Links: So lets turn to the other aspect - links - and see if they'll influence either way. Straight off, this seems like a good task for a graph. Like, the definition of a graph. Since I'm expecting the links to be relatively sparse compared to the possibility space, I'm thinking Adjacency List format, unless JS has a particular library that's more useful or user-friendly.

Building the graph requires finding the edges. This somewhat veers into parsing stage territory, but not really. Let's assume we've managed to extract all sections and subsections, and for each, any link to another (sub)section. How do we find the target?
  1. Definitions: A word or phrase in the clause that was defined earlier. Must find the clause that specifically defined this.
  2. Internal to Section: Formatted like "subsection (x)". Find by going to parent section of current subsection, then going to subsection (x)
  3. Internal to Act: Formatted as either "section A" or "subsection A(x)". Find by going to section A, and if necessary subsection (x) of A.
Let's put aside the definitions for now. For the second link type, finding the parent of a node is useful (trees). For both the second and the third, you need to find a particular child based on a key. Now, (sub)sections are ordered - so we should be able to use a list and replace that key with an index, right? After all, section 3 must come after section 2 must come after section 1.

Yeah, no. They're ordered, sure, but the step varies. Section 2 may be followed by section 2A, 2B and 2C before section 3 turns up. Goddamn. So we want a dictionary. On the other hand, the section numbering is ordered. It might actually be quicker to stick to the list idea, then binary search to find the right key.

So how do we store everything to make building links easier? Sections should be ordered. There should be a strong parent/child relationship between subsections and sections. And we don't care about parts, or divisions, or really any other layer.

Overall, I'm currently leaning strongly towards a list of sections, which contain a list of subsections (if applicable). Each subsection object should also contain a reference to it's parent section. This should make it easy to both display the Act as a whole and build an adjacency list graph representation of the links between clauses.

Data Parsing:

This was meant to be the dumb-as-pie part to start, with an input document given as a string or .txt file. Then each new line would signal a new section, with hardcoded RegEx to find section numbers and references. Wouldn't necessarily work past the one input, but I felt I could extend it with extra modules later. Then I realized what a damn trove of treasure the SSO website is.
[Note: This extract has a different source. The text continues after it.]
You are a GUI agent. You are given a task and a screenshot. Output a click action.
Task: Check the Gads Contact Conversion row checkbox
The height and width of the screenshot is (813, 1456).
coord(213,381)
Pretty much every Singaporean law can be curl'd in full off the web. This isn't precisely straightforward, since the whole Act doesn't turn up on the firl GET. Instead, you get the first few clauses and the table of contents. The table of contents HTML, however, has the internal reference codes you need to add to the URL to get each subsequent section.

This gives you a bunch of HTML code, in a somewhat predictable structure for JS's DOM access calls to extract every (sub)section. From there, everything can be plonked into the finalized data structure before RegExing out the internal references.